__Your objective__: Transcribe exactly everything in the data below from the line containing "Task: Mute the LOUNGE AREA zone speaker" down to the line containing "Task: Click the word", both lines included and nothing further.

__The records__:
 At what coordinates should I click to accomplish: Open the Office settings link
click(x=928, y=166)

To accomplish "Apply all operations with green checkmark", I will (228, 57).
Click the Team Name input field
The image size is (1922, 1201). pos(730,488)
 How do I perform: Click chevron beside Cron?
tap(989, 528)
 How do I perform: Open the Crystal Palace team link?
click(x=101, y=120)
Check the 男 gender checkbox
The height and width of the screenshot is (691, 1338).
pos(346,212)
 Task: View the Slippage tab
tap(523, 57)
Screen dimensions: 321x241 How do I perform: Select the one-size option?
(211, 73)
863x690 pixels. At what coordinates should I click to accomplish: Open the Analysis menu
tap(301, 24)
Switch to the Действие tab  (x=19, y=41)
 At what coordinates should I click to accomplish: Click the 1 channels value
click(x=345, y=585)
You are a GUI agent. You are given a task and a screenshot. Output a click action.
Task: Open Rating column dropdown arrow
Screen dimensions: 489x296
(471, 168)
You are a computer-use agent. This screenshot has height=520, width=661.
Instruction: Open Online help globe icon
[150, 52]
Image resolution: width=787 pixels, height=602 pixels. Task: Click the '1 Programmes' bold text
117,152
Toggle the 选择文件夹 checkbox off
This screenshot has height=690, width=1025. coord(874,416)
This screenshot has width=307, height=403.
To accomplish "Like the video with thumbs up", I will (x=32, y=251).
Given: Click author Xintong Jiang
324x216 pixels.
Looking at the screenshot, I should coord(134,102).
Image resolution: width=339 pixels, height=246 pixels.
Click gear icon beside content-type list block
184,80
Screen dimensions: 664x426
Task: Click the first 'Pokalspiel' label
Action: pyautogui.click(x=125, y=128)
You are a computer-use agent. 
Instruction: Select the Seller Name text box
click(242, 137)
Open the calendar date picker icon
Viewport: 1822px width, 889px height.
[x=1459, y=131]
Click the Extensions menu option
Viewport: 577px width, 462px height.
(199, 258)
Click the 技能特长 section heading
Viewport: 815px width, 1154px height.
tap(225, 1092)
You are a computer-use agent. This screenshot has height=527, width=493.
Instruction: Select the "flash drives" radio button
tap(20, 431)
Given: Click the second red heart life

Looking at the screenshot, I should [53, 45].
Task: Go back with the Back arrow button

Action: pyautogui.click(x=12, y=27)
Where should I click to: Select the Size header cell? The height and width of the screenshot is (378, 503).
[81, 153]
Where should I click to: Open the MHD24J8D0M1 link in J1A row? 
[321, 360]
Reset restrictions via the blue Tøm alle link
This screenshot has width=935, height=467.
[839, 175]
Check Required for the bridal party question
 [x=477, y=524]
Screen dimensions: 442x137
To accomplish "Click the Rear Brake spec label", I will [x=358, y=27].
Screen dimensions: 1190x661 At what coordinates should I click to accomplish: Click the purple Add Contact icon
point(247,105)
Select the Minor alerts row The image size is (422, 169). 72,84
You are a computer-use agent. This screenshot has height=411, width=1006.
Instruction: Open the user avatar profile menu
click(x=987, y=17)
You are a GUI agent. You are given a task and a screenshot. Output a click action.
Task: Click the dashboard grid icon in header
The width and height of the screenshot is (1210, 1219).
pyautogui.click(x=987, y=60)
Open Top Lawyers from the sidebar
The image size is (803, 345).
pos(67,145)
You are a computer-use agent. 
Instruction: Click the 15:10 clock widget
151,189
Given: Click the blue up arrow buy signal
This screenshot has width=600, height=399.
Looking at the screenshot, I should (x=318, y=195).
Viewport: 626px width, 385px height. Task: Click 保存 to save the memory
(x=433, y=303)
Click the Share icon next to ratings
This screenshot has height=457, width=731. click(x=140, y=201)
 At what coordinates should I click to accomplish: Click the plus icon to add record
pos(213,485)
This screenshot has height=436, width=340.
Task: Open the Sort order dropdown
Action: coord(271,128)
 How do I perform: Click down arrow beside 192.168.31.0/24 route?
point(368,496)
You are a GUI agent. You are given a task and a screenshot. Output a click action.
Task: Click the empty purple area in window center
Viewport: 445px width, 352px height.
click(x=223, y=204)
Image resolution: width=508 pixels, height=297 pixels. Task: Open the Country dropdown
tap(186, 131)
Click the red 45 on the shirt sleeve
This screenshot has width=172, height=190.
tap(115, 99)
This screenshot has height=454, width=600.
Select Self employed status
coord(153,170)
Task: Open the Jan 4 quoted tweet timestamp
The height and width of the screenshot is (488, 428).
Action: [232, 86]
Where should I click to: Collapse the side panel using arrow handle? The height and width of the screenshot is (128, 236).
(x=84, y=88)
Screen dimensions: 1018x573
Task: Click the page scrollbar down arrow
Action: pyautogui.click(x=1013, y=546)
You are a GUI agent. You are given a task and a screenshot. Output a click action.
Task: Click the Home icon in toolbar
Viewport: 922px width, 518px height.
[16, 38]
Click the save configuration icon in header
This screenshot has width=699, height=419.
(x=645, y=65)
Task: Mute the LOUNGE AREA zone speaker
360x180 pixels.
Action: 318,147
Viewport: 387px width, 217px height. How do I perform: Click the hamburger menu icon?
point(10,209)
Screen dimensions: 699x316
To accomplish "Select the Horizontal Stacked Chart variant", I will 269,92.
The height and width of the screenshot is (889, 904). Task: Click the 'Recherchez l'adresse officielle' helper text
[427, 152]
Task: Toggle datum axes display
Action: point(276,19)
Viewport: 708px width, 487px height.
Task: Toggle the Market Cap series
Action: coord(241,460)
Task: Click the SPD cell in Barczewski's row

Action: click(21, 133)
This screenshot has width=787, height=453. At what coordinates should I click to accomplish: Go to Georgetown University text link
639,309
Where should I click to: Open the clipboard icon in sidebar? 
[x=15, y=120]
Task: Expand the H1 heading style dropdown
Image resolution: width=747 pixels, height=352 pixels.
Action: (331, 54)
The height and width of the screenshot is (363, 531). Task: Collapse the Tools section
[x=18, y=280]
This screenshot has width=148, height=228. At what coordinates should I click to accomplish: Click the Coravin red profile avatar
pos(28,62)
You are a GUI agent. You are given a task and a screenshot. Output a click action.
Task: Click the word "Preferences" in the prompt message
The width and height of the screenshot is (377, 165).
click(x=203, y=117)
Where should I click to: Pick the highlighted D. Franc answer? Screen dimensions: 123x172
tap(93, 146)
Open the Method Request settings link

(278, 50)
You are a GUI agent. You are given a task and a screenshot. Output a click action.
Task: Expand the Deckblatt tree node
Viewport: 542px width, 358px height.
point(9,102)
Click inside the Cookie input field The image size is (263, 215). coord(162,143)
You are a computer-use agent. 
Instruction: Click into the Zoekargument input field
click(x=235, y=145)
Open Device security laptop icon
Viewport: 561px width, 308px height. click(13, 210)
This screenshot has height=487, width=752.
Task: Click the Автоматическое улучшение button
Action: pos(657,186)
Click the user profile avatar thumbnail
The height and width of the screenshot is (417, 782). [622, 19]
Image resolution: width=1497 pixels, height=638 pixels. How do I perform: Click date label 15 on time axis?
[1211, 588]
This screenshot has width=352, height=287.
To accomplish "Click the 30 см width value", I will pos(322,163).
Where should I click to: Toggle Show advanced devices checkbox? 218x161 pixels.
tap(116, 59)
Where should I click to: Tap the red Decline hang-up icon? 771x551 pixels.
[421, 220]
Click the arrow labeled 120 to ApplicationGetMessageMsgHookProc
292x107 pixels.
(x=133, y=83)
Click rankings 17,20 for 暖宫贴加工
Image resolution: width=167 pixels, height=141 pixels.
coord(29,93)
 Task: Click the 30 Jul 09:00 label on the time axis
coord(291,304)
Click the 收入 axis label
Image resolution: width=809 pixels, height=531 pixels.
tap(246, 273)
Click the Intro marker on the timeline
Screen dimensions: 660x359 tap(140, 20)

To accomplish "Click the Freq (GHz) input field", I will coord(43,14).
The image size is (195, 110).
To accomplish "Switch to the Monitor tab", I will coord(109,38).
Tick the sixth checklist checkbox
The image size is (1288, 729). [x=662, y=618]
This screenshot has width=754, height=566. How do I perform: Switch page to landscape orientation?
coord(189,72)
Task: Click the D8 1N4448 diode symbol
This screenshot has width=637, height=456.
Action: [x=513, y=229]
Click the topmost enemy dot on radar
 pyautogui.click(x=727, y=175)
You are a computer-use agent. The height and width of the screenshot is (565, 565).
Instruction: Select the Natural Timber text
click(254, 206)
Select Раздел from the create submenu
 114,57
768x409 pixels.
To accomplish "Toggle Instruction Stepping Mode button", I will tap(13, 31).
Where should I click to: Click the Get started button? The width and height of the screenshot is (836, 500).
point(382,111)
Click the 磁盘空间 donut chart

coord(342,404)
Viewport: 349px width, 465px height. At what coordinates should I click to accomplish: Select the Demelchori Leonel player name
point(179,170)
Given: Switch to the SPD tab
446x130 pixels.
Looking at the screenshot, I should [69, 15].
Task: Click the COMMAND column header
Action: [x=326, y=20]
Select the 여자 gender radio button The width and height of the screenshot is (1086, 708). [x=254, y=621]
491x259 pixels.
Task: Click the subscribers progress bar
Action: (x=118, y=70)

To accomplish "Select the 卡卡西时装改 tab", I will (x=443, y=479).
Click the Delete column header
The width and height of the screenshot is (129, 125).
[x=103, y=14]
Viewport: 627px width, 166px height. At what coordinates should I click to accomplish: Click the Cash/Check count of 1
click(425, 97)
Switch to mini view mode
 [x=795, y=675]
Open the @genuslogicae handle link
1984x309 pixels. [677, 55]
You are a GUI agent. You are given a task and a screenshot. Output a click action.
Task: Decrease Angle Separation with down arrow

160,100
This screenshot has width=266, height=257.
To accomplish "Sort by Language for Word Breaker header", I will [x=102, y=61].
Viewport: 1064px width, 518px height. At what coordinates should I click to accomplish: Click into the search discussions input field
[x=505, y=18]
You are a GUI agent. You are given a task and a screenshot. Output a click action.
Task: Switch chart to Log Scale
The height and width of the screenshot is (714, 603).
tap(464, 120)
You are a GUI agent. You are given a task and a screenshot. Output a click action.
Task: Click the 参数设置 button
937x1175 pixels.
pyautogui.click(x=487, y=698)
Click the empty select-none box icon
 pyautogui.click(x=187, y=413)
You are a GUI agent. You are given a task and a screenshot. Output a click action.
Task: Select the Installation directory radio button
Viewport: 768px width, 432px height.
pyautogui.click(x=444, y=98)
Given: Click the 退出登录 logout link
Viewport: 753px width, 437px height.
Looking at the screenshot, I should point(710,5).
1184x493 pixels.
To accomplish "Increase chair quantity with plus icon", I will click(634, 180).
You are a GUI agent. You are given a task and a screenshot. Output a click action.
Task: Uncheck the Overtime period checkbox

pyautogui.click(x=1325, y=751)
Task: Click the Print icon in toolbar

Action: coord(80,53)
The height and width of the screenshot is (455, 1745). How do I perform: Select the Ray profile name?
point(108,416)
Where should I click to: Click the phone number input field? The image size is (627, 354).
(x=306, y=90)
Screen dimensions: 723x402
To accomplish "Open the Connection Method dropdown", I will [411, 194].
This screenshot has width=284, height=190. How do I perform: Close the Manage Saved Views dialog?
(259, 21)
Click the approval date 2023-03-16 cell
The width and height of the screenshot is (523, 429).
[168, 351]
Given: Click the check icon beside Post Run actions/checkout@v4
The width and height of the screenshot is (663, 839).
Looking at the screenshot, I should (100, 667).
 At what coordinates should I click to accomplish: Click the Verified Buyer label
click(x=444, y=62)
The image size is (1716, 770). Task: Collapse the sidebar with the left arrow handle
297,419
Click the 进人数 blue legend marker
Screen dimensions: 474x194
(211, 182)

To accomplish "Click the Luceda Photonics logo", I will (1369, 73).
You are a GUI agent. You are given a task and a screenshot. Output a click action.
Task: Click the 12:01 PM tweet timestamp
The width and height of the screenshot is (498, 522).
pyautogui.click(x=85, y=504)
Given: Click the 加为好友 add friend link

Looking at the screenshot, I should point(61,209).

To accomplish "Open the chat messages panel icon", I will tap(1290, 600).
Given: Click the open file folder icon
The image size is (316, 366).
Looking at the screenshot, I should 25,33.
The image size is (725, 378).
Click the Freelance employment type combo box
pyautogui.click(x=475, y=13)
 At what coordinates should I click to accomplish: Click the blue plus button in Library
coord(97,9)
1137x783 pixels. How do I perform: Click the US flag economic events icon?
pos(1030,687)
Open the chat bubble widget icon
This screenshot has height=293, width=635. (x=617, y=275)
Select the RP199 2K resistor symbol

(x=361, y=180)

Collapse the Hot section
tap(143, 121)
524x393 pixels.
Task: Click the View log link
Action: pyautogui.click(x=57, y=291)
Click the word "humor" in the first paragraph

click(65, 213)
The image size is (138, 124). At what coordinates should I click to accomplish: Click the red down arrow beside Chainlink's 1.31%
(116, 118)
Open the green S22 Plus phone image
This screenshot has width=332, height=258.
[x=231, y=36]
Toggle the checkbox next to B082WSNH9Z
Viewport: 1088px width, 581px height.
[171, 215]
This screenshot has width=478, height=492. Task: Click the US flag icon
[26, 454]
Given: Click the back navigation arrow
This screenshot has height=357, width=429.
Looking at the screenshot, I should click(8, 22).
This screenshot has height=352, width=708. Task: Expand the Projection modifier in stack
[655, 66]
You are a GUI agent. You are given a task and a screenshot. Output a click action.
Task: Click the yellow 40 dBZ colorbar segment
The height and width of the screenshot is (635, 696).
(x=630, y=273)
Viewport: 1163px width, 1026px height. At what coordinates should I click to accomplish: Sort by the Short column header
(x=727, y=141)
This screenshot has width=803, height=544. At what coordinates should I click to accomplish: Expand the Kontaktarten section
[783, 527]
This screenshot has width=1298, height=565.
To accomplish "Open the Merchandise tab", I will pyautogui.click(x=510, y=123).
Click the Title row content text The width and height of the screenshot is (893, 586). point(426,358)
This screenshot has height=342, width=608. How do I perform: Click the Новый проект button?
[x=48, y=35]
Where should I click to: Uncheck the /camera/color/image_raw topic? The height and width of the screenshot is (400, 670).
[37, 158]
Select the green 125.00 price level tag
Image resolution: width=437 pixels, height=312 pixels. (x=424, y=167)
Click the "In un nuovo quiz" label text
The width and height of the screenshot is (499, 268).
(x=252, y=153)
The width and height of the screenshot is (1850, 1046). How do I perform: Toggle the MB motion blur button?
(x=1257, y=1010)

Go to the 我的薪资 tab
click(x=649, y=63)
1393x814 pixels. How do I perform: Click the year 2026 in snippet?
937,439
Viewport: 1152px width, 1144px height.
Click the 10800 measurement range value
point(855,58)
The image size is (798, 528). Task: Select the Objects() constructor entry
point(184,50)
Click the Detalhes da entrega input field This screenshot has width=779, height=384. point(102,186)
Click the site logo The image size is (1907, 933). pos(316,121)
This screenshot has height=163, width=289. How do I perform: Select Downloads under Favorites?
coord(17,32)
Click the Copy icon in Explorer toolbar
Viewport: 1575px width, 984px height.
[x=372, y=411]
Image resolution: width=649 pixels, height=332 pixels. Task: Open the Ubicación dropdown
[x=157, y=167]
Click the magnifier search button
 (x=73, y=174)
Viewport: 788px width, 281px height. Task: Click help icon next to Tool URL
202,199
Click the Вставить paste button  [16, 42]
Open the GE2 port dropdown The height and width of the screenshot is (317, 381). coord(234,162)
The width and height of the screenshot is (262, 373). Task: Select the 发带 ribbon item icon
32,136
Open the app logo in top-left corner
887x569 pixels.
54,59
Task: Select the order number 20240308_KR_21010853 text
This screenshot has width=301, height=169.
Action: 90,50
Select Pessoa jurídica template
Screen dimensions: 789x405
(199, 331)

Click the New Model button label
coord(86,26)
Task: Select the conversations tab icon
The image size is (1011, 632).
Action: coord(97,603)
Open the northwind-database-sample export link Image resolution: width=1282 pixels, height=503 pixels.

__Task response__:
Task: Mute the LOUNGE AREA zone speaker
360x180 pixels.
Action: 318,147
Viewport: 387px width, 217px height. How do I perform: Click the hamburger menu icon?
point(10,209)
Screen dimensions: 699x316
To accomplish "Select the Horizontal Stacked Chart variant", I will 269,92.
The height and width of the screenshot is (889, 904). Task: Click the 'Recherchez l'adresse officielle' helper text
[427, 152]
Task: Toggle datum axes display
Action: point(276,19)
Viewport: 708px width, 487px height.
Task: Toggle the Market Cap series
Action: coord(241,460)
Task: Click the SPD cell in Barczewski's row

Action: click(21, 133)
This screenshot has width=787, height=453. At what coordinates should I click to accomplish: Go to Georgetown University text link
639,309
Where should I click to: Open the clipboard icon in sidebar? 
[x=15, y=120]
Task: Expand the H1 heading style dropdown
Image resolution: width=747 pixels, height=352 pixels.
Action: (331, 54)
The height and width of the screenshot is (363, 531). Task: Collapse the Tools section
[x=18, y=280]
This screenshot has width=148, height=228. At what coordinates should I click to accomplish: Click the Coravin red profile avatar
pos(28,62)
You are a GUI agent. You are given a task and a screenshot. Output a click action.
Task: Click the word "Preferences" in the prompt message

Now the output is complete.